[PROBLEM TO WORK ON] Starting at the line with "Image resolution: width=655", return every line through the final one of the data, word for word. Pictures stay out.

[DATA LISTING]
★ ★ ★ ★
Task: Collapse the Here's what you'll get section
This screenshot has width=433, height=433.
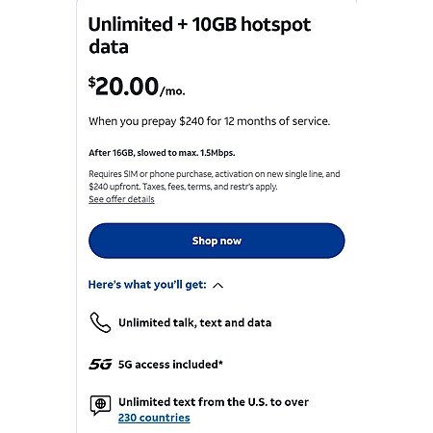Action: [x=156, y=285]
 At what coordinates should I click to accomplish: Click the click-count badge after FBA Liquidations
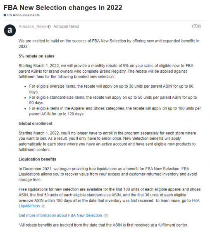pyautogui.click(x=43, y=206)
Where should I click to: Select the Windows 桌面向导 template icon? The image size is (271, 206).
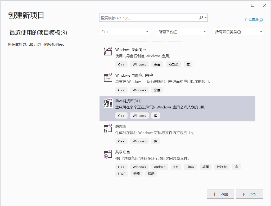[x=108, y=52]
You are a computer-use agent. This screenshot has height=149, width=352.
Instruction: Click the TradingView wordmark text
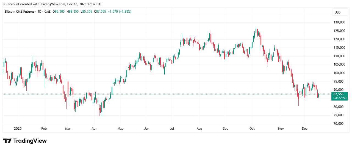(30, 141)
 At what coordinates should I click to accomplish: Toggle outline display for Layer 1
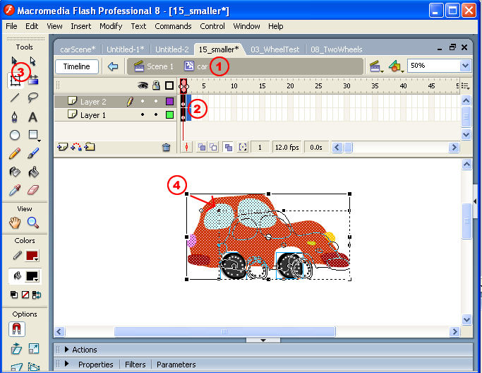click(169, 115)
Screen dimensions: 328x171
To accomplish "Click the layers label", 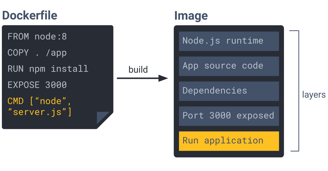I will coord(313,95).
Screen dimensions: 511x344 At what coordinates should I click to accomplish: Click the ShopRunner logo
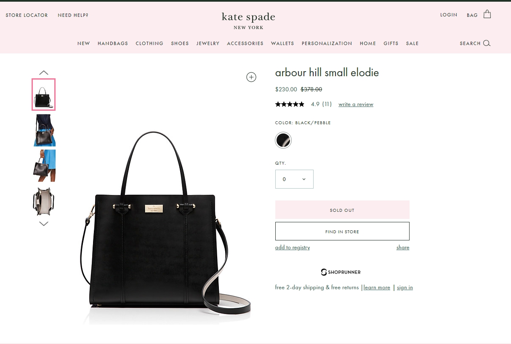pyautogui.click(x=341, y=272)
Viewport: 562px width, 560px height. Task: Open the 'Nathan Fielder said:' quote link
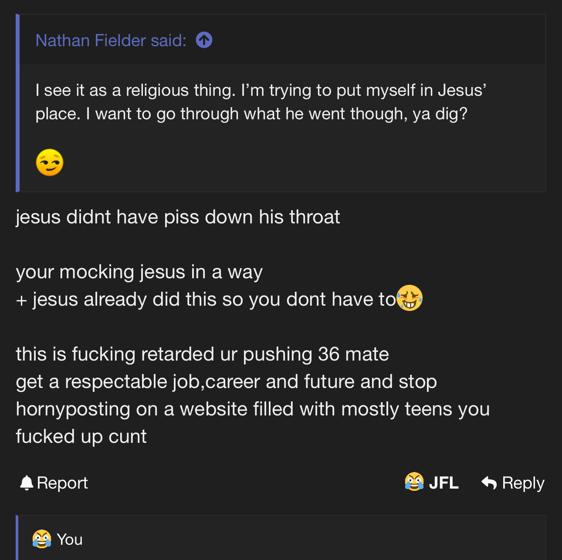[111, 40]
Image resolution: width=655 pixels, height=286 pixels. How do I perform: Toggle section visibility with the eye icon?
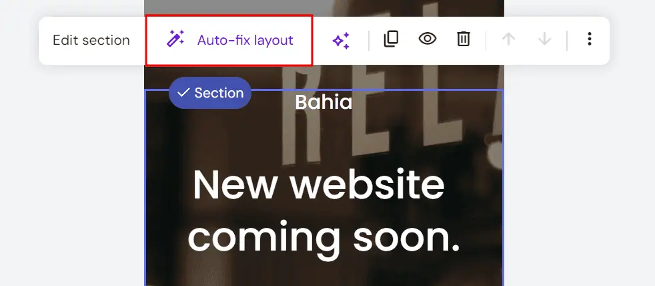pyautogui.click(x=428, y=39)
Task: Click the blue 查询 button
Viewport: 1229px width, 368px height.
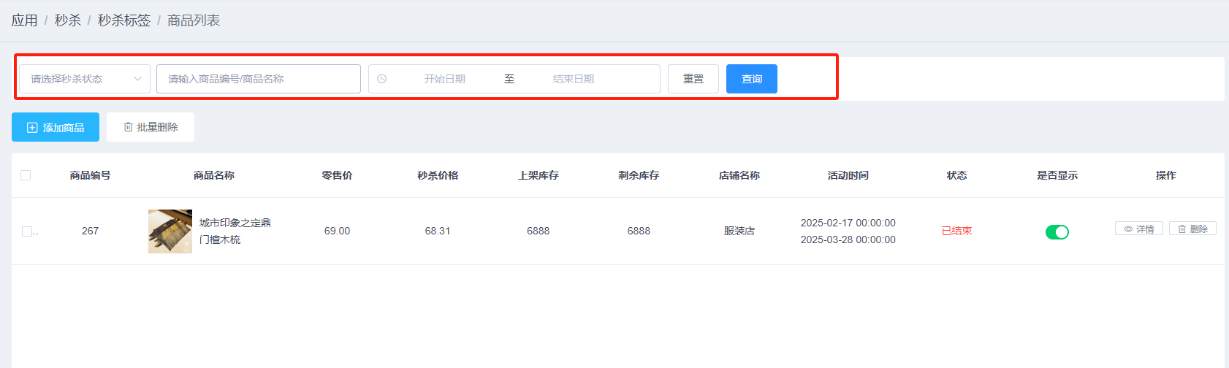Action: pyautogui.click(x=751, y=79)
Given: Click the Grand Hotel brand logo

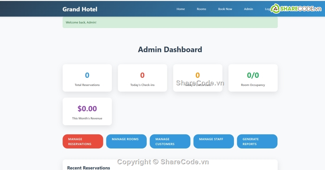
★ ★ ★ ★
[REPLY]
Image resolution: width=655 pixels, height=286 pixels. How do I perform: Toggle section visibility with the eye icon?
pyautogui.click(x=428, y=39)
Task: Click the blue 查询 button
Viewport: 1229px width, 368px height.
Action: pyautogui.click(x=751, y=79)
Given: Click the Grand Hotel brand logo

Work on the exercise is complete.